• WORK TO COMPLETE: The data below holds a line containing "Given: Like the tweet with the heart icon" and a line containing "Toggle the Прямоугольник checkbox"; please quote exactly those two lines and every line between them, and nothing else.

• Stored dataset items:

------------

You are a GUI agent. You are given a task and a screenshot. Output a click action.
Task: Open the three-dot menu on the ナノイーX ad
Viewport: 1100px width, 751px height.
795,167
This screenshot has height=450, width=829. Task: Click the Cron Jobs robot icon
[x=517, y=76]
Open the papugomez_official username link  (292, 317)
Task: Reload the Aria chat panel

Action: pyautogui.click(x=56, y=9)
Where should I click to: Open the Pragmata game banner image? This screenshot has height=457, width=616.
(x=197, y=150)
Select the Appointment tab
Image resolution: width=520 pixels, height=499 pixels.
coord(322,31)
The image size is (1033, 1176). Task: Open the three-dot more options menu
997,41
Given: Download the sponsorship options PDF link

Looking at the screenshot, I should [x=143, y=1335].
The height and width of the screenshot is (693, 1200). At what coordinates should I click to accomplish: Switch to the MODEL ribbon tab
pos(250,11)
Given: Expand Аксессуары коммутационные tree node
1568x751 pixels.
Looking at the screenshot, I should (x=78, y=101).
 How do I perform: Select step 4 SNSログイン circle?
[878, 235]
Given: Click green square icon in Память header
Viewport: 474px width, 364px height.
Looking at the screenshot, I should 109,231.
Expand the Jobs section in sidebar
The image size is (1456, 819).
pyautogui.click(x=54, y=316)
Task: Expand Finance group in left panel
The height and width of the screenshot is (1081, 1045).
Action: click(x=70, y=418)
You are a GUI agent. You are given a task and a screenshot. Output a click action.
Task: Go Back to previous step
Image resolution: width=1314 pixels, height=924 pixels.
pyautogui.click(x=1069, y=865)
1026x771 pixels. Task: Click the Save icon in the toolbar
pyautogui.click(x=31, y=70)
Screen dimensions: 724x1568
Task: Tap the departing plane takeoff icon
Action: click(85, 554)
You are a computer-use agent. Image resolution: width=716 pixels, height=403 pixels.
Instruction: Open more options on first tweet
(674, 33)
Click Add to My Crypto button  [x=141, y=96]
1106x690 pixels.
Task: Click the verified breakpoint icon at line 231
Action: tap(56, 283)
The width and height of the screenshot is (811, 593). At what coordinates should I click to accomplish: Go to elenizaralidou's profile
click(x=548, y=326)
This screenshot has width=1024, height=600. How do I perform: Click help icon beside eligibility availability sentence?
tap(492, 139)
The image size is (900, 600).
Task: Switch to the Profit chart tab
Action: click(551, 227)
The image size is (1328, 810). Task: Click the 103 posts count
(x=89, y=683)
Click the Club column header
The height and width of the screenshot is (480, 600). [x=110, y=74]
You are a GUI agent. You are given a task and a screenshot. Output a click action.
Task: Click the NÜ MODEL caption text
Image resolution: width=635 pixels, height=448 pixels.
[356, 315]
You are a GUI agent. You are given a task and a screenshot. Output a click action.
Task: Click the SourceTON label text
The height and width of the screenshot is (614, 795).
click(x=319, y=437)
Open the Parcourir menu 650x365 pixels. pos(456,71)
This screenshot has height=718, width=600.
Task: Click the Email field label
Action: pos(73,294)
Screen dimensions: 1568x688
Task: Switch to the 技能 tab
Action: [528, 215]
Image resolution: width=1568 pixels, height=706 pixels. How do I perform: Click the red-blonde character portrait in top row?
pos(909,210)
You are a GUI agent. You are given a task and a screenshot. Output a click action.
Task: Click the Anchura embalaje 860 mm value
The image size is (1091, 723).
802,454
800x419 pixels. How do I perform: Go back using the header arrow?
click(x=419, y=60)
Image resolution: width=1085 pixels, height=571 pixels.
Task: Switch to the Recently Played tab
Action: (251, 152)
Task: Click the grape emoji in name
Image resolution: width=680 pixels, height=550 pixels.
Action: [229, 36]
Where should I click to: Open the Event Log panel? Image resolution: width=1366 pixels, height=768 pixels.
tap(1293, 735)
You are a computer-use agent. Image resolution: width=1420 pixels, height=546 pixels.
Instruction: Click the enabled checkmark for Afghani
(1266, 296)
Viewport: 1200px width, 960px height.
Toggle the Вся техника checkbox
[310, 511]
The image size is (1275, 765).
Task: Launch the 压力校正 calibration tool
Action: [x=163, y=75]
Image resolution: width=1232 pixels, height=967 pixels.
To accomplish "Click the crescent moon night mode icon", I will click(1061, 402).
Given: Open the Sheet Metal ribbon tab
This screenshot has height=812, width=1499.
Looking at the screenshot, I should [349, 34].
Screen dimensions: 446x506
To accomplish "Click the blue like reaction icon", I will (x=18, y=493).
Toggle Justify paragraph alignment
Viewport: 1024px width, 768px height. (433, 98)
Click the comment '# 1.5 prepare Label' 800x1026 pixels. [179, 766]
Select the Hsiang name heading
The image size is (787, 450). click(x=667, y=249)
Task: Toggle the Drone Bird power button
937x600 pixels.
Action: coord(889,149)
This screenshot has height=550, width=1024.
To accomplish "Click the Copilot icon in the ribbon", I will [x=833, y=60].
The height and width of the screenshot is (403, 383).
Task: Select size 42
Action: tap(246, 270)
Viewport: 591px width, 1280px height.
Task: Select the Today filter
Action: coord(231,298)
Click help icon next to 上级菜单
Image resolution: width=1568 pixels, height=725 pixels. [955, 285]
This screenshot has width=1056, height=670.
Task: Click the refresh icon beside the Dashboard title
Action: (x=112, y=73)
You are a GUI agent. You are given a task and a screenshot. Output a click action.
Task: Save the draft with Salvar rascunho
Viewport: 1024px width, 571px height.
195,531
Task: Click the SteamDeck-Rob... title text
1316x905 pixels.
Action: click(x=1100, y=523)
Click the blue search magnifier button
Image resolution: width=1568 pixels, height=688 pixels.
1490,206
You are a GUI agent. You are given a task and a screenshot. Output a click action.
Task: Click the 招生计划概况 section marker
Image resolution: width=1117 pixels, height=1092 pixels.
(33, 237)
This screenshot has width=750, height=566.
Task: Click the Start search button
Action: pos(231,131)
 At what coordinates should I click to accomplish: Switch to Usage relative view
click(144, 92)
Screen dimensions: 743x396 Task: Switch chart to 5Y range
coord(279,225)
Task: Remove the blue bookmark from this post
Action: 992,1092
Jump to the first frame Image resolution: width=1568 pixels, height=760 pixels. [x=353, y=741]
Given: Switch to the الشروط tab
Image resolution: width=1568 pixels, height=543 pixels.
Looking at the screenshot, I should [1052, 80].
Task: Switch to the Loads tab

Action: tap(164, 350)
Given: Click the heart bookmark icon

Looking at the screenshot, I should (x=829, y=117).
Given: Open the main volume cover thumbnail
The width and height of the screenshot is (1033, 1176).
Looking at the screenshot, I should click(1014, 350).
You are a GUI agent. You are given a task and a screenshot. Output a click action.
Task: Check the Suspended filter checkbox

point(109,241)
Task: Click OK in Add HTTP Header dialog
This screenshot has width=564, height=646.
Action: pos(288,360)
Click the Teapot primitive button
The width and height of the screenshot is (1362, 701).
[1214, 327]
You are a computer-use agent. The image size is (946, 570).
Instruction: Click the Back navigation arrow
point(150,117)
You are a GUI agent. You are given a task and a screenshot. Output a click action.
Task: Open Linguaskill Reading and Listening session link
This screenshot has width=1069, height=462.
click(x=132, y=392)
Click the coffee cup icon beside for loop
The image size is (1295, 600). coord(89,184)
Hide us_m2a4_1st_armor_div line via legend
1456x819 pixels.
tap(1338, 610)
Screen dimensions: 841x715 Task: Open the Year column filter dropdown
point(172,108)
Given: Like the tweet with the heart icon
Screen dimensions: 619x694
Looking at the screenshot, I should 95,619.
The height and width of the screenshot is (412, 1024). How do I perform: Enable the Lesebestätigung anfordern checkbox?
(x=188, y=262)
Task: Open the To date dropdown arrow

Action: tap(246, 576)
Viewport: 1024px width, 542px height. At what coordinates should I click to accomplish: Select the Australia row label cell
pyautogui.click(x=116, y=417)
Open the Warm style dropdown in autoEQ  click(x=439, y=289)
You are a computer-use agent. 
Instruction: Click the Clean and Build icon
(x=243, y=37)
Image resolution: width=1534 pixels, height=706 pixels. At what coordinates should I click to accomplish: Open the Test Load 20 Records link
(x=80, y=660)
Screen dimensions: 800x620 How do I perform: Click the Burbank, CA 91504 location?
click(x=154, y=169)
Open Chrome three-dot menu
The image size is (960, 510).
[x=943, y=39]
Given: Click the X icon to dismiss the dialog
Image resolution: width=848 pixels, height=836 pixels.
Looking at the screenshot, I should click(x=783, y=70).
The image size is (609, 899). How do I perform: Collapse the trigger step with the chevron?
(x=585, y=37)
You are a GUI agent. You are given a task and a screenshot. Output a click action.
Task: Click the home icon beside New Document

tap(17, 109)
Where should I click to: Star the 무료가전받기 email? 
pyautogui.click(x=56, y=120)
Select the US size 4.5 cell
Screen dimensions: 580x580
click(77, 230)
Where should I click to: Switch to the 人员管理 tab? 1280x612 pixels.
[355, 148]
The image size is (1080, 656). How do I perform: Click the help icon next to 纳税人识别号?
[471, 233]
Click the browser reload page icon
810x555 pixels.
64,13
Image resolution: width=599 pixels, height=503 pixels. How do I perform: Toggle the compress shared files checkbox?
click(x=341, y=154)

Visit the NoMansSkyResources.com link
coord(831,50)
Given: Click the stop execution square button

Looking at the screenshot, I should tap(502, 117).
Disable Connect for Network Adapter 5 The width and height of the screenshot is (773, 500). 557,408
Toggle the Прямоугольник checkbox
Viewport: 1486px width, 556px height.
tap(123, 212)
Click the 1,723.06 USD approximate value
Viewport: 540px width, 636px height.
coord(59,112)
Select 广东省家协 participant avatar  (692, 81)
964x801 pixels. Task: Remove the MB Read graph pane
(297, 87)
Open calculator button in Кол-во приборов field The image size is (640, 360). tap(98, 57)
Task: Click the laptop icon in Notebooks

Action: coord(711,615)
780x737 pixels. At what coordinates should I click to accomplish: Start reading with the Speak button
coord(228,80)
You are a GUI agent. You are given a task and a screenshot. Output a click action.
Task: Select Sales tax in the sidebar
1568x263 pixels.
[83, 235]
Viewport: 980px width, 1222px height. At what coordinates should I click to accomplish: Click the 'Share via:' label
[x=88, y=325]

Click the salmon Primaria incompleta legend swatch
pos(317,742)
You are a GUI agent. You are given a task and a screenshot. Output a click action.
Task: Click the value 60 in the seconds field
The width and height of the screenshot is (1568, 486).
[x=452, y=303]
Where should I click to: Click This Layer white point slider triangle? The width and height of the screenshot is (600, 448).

------------

• ANSWER SPACE:
Given: Like the tweet with the heart icon
Screen dimensions: 619x694
Looking at the screenshot, I should 95,619.
The height and width of the screenshot is (412, 1024). How do I perform: Enable the Lesebestätigung anfordern checkbox?
(x=188, y=262)
Task: Open the To date dropdown arrow

Action: tap(246, 576)
Viewport: 1024px width, 542px height. At what coordinates should I click to accomplish: Select the Australia row label cell
pyautogui.click(x=116, y=417)
Open the Warm style dropdown in autoEQ  click(x=439, y=289)
You are a computer-use agent. 
Instruction: Click the Clean and Build icon
(x=243, y=37)
Image resolution: width=1534 pixels, height=706 pixels. At what coordinates should I click to accomplish: Open the Test Load 20 Records link
(x=80, y=660)
Screen dimensions: 800x620 How do I perform: Click the Burbank, CA 91504 location?
click(x=154, y=169)
Open Chrome three-dot menu
The image size is (960, 510).
[x=943, y=39]
Given: Click the X icon to dismiss the dialog
Image resolution: width=848 pixels, height=836 pixels.
Looking at the screenshot, I should click(x=783, y=70).
The image size is (609, 899). How do I perform: Collapse the trigger step with the chevron?
(x=585, y=37)
You are a GUI agent. You are given a task and a screenshot. Output a click action.
Task: Click the home icon beside New Document

tap(17, 109)
Where should I click to: Star the 무료가전받기 email? 
pyautogui.click(x=56, y=120)
Select the US size 4.5 cell
Screen dimensions: 580x580
click(77, 230)
Where should I click to: Switch to the 人员管理 tab? 1280x612 pixels.
[355, 148]
The image size is (1080, 656). How do I perform: Click the help icon next to 纳税人识别号?
[471, 233]
Click the browser reload page icon
810x555 pixels.
64,13
Image resolution: width=599 pixels, height=503 pixels. How do I perform: Toggle the compress shared files checkbox?
click(x=341, y=154)

Visit the NoMansSkyResources.com link
coord(831,50)
Given: Click the stop execution square button

Looking at the screenshot, I should tap(502, 117).
Disable Connect for Network Adapter 5 The width and height of the screenshot is (773, 500). 557,408
Toggle the Прямоугольник checkbox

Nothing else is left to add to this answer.